結婚したくない二人の話~完璧イケオジエリートは、実は独占欲強めなケダモノでした~
「寂しいなら一緒に寝ますか?」
「いっしょ……?」
「そう、一緒に」
これまでも、「一緒に寝ますか」って、笑いながら言われたことはある。
冗談だと……思っていた。
でも、今は違う。
八木沢さんの声は穏やかなのに、纏う空気が違っていた。
彼は私の前を横切って、自分が使っている寝室のドアを開いて私を見た。ただそれだけなのに、その仕草が扇情的で、心臓が痛いくらい速くなった。
その視線は私の一挙手を逃さないように観察している。きっと、遊び半分なのか本気なのか見極めようとしている。
「こっちに来る?」
「行きます」
はっきりと私がそう言うと、八木沢さんは目を開いて意外そうな顔をした。
拒否すると思っていたのだろう。
「和咲さん、どういう意味かわかってますか?」
「わかってます」
わかっている。

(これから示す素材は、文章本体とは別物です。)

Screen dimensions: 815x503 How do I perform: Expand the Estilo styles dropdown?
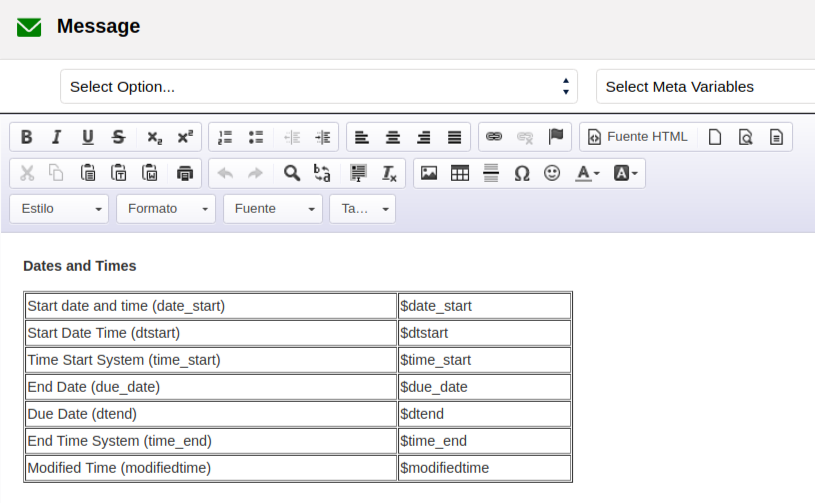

こんな大胆なことできるんだ、と自分でも驚く。
自分の足で歩いて、寝室に踏み込む。
扉を開けたまま八木沢さんが囁くように言った。
「逃げるなら今ですよ」
至近距離で聞こえる優しい声に手が震えてきた。だから、もう一歩、中へ踏み込んだ。
「私、八木沢さんが好きです。仮でいいから一番近くにいて欲しいです。誰よりも近くにいて欲しいです」
私なりの精一杯の告白。八木沢さんがゆっくり扉を閉めた。
後ろから抱きしめられて通告された。